Aqui mesmo, neste local, onde há hoje um palácio e onde havia outrora um casarão
velho, roído pelo tempo, estava instalada a Tribuna. Era a Tribuna do Nascimento. Assim lhe chamavam os santenses contemporâneos. Mas,
com o decorrer dos anos, o jornal cresceu tanto, melhorou tanto, tanto progrediu e prosperou financeira e materialmente, que a ordem dos fatores foi
alterada sem modificação para o produto. E diz-se, agora, assim, em Santos, desde a Alamoa ao José
Menino; desde o Marapé ao Macuco; desde o Saboó ao
Paquetá: ali vai, de automóvel (e que rico automóvel!) o Nascimento da Tribuna...
E é por isso que, unidos sempre, agarrados um a outra, como saldunes, por laços
indissolúveis, para a vida ou para a morte, ambos - Tribuna e Nascimento Júnior - venceram a grande batalha.
E eu, que venho analisando, ano por ano, essa luta formidável em que ambos se
empenharam e vendo realizado o grande ideal, parodio, agora, a exclamação álacre dos torcedores:
Eeeh! Nascimento! Eeeh!

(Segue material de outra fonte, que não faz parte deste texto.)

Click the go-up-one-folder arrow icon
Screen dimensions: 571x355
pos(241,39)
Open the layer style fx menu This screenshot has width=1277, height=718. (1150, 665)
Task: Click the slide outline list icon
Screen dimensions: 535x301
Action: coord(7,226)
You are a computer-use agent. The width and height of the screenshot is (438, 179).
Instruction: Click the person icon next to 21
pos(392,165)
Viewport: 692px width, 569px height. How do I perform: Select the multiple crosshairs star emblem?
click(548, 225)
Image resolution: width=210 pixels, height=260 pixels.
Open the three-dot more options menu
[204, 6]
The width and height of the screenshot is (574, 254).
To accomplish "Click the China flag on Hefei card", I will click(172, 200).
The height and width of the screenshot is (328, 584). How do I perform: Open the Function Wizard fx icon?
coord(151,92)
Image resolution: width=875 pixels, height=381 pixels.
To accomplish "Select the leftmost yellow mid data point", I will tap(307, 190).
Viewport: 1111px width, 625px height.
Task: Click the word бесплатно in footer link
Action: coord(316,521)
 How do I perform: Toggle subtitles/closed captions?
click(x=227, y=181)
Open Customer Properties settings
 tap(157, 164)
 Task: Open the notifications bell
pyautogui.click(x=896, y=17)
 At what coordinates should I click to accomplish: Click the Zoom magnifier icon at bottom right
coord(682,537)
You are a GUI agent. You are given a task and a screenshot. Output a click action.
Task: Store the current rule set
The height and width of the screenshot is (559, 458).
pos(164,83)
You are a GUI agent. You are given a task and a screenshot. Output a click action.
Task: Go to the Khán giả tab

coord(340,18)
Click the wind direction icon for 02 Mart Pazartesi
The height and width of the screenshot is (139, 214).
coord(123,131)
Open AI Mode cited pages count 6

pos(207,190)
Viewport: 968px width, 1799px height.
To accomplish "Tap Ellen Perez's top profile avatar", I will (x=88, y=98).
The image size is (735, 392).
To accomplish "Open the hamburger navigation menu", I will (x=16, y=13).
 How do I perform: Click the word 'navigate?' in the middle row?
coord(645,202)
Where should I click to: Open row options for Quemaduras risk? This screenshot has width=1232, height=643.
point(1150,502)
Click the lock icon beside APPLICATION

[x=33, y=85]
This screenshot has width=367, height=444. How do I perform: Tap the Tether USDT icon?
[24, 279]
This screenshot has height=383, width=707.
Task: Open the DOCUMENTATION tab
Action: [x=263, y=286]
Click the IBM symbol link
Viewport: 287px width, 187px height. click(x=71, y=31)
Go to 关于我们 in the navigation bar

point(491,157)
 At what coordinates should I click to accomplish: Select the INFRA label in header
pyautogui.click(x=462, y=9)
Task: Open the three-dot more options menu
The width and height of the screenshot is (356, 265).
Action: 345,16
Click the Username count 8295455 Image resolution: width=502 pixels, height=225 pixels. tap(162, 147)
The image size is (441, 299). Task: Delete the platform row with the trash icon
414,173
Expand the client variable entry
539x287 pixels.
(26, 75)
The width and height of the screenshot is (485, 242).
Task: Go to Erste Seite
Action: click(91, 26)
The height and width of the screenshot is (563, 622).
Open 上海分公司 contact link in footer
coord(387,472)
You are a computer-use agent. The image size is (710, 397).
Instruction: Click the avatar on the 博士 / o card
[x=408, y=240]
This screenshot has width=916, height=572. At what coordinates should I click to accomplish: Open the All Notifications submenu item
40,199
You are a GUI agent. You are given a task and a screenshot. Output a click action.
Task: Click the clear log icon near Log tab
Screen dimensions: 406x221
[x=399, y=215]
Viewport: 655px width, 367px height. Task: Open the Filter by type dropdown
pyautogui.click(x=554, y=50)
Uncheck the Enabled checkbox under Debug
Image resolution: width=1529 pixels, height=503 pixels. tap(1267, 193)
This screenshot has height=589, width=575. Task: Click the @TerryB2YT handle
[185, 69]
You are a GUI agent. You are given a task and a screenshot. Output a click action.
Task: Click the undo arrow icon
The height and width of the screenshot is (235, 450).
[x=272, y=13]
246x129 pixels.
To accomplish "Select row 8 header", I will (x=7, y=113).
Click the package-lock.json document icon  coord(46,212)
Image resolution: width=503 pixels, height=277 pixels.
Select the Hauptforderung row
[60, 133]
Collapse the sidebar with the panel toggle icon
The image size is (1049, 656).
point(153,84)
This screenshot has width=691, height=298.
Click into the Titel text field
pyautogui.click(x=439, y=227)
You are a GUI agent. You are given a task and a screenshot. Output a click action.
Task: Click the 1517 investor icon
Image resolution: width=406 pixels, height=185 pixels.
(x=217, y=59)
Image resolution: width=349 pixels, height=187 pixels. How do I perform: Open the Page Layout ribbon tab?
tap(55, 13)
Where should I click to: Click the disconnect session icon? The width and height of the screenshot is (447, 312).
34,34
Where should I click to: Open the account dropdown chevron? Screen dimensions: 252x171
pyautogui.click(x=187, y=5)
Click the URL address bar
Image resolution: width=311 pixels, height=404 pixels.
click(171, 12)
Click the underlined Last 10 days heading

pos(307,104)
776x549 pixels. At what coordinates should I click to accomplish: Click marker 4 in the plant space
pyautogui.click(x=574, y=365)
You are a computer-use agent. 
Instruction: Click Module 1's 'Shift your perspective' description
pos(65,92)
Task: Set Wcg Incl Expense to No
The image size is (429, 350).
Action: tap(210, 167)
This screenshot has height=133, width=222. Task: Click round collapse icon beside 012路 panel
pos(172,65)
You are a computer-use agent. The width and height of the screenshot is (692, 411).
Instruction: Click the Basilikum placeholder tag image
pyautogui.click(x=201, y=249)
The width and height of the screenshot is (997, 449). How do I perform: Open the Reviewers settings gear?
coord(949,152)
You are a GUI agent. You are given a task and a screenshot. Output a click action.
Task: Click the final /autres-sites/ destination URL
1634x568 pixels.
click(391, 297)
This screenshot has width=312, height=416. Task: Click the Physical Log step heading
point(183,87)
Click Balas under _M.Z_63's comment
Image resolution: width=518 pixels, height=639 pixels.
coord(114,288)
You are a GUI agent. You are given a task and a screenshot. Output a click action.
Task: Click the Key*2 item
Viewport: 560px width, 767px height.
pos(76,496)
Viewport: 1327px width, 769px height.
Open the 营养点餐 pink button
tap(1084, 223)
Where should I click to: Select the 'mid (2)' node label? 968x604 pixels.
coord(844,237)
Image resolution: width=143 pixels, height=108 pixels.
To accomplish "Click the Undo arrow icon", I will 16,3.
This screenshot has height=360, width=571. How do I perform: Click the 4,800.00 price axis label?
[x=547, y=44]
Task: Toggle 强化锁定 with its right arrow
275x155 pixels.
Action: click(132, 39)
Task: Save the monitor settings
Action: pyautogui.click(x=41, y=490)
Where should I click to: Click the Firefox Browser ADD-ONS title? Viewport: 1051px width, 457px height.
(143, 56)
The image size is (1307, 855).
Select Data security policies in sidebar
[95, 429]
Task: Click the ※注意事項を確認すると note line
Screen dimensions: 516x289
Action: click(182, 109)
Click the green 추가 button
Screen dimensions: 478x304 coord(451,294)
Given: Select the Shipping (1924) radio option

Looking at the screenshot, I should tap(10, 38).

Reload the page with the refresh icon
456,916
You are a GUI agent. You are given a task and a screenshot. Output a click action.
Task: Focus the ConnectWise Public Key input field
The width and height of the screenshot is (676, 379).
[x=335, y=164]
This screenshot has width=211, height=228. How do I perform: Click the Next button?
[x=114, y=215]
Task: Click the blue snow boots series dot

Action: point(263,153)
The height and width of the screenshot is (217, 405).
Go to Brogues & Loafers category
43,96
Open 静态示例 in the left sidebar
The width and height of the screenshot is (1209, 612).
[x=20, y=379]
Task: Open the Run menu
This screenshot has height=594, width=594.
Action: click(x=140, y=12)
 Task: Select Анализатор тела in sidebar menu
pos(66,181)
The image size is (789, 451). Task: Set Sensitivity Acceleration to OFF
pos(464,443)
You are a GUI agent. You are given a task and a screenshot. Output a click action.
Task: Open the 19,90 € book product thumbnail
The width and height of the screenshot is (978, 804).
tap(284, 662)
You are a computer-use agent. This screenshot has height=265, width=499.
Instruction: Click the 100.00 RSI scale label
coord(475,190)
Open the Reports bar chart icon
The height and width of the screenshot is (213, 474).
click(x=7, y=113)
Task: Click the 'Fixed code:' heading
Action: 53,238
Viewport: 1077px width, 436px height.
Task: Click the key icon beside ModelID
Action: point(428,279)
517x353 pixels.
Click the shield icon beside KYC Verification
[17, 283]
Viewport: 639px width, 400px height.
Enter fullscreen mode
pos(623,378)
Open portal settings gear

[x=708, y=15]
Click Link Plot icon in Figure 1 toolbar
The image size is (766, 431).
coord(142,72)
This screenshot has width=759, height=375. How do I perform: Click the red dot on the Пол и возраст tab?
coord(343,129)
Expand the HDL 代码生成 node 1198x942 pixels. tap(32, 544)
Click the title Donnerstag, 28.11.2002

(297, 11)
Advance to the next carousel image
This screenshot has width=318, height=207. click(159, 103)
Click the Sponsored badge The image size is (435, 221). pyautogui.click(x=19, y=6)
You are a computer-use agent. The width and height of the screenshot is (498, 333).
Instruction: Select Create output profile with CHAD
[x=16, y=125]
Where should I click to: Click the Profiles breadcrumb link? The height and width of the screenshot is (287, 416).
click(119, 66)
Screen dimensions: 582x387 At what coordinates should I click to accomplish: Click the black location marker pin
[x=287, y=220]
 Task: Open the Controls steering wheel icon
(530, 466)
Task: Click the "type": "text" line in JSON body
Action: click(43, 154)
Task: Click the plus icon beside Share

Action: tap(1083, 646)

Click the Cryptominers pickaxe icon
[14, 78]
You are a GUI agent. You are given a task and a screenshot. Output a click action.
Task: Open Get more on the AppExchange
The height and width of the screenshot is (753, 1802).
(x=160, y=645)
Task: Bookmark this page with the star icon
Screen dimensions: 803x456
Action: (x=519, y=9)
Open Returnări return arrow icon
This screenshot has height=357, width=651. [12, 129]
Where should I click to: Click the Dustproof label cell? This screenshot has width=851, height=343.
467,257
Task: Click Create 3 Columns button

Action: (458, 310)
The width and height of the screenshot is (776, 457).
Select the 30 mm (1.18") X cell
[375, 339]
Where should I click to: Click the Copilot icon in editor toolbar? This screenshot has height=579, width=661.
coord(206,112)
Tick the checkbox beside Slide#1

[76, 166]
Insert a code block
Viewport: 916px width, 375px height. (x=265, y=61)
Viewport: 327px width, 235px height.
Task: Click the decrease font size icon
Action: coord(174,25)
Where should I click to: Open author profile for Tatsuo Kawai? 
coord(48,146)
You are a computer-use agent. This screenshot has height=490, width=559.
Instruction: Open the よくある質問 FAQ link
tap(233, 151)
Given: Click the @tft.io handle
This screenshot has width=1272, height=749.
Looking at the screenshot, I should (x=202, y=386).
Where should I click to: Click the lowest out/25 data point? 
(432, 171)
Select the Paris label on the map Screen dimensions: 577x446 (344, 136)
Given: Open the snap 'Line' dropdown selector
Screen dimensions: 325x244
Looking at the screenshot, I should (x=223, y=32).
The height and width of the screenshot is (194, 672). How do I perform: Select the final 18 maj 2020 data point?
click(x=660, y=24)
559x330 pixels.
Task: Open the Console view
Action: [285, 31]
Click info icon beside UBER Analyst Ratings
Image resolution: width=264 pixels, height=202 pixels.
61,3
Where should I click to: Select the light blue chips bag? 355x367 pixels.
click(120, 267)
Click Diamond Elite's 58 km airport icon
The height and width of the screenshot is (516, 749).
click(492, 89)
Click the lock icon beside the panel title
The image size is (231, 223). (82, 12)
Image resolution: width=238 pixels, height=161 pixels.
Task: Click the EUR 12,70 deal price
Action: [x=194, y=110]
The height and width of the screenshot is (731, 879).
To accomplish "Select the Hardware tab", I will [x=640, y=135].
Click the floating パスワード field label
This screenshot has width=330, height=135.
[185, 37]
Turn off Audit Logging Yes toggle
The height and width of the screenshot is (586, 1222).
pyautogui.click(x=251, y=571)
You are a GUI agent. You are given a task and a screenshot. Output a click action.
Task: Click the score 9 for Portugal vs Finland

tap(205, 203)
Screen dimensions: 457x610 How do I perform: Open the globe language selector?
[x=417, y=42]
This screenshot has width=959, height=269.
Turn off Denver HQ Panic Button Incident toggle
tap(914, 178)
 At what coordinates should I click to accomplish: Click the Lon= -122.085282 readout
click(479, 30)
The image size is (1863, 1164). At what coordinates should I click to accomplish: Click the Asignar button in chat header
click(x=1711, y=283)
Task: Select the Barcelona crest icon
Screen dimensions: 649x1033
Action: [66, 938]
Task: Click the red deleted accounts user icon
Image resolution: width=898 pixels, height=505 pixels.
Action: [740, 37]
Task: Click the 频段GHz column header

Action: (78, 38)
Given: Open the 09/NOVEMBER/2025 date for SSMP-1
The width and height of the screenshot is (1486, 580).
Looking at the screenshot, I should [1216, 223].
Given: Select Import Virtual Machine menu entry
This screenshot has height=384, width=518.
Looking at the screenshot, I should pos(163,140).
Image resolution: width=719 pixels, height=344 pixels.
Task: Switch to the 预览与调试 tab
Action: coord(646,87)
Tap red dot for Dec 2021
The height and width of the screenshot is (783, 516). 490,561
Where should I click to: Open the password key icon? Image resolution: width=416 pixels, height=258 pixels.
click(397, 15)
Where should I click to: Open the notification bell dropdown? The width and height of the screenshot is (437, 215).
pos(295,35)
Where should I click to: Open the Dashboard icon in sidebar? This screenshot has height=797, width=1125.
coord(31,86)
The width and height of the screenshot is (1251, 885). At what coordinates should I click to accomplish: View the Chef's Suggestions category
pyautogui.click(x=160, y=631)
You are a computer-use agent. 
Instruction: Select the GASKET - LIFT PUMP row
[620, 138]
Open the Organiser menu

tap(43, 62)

Tribuna!
E esse grito entusiástico de orgulho e alegria repetem-no, em coro comigo, todos
quantos conheceram a Tribuna em 1909 e a vêem hoje, ricamente instalada, magnificamente equipada de que há de mais moderno e avançado em
maquinário para jornal diário, com suas páginas ricamente fornidas de impressionantes anúncios, farto e atraente noticiário, oferecendo aos seus
milhares de leitores uma agradável e sempre interessante leitura.